When, through constant awareness or heedfulness, the wise one has dispelled heedlessness, a great thing has been accomplished. But that is far from the end of the matter. Now he must climb the high tower of wisdom (discernment). Being high, it will take both time and intense effort, for there is no elevator to the top. The Short Path and the Quick Path simply do not exist. There are, indeed, shorter and quicker paths, but frankly our distance from the goal is so long that to bother with such comparisons is laughable and a waste of time.

Once that height has been attained, sorrow is over for him. As Swami Yukteswar Giri pointed out: “Finding God will mean the funeral of all sorrows.” For Wisdom is God. Everything else is ignorance.

Once that state has been established in the consciousness, then the sorrowing state of others is clearly seen and–contradictory as it may seem for a sorrowless person–keenly felt.

Although he perceives, even feels, the sorrows of the sorrowing, yet he does so from such a distance that his mind is in no way seized or agitated by that suffering. The same factor that renders him incapable of suffering enables him to objectively observe the miseries of those he would help. He can see both where they came from (what caused the suffering) and where they should be going (to remove and avoid the suffering)–a perspective completely impossible to most of them. Does such a person decide to help suffering humanity? No. Having arisen to such a level, it becomes a matter of spontaneous volition on his part.

Today’s quotation and commentary are a guest feature written by Swami Nirmalananda Giri, the abbot of the Atma Jyoti Ashram.
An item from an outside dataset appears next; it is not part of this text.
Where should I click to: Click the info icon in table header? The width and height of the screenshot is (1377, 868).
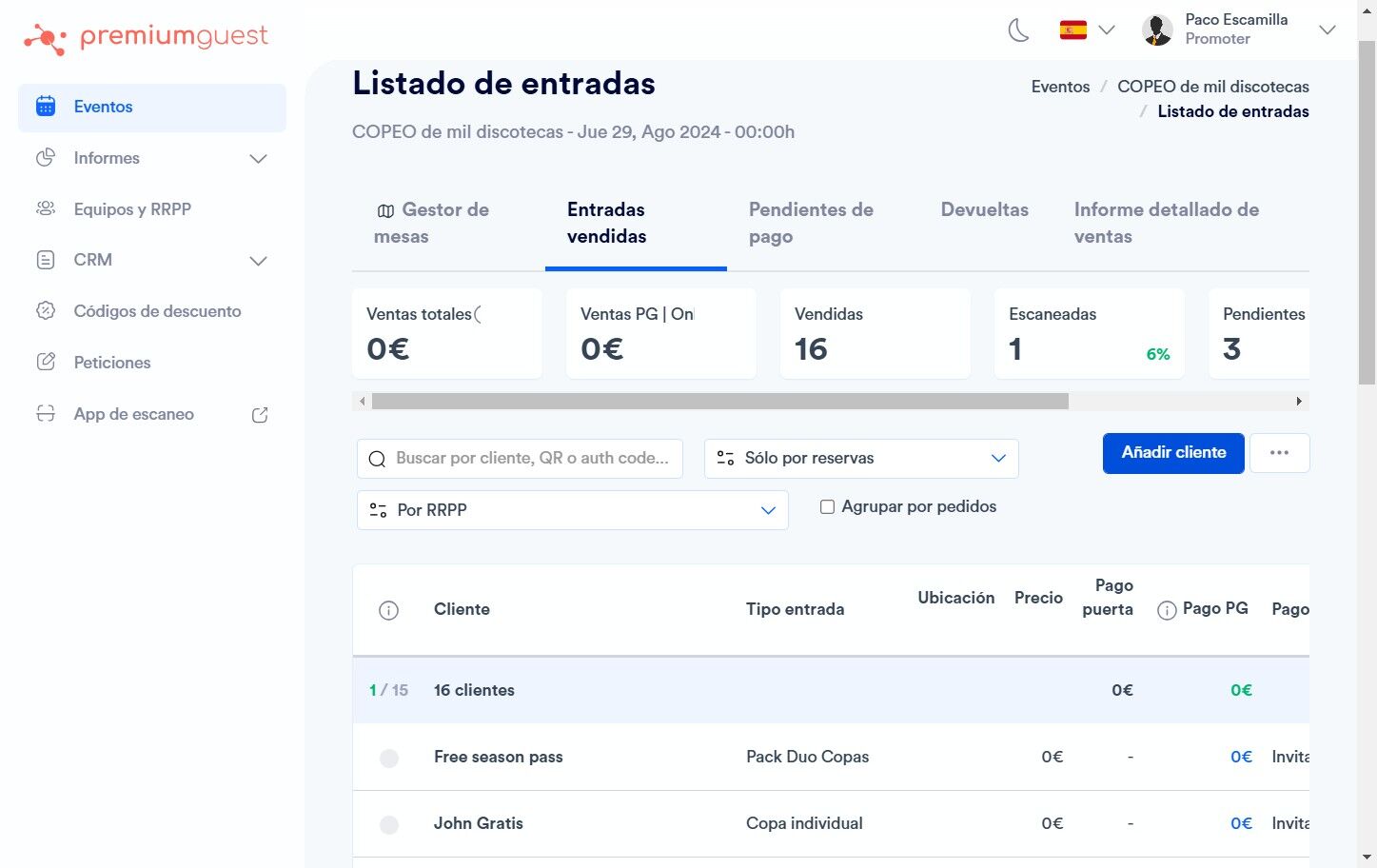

Please click here to read more by the insightful and inspirational author.

We also invite you to discover more about the principles which form the basis of the world’s religions: Sanatana Dharma as found in the Upanishads, the Yoga Sutras of Patanjali, and the Bhagavad Gita.

Explore this inner life resource, with hundreds of pages of articles and books about the mystical traditions of the world, as well as audio satsangs, and a blog with ever fresh content. Be more than a seeker. Be a finder.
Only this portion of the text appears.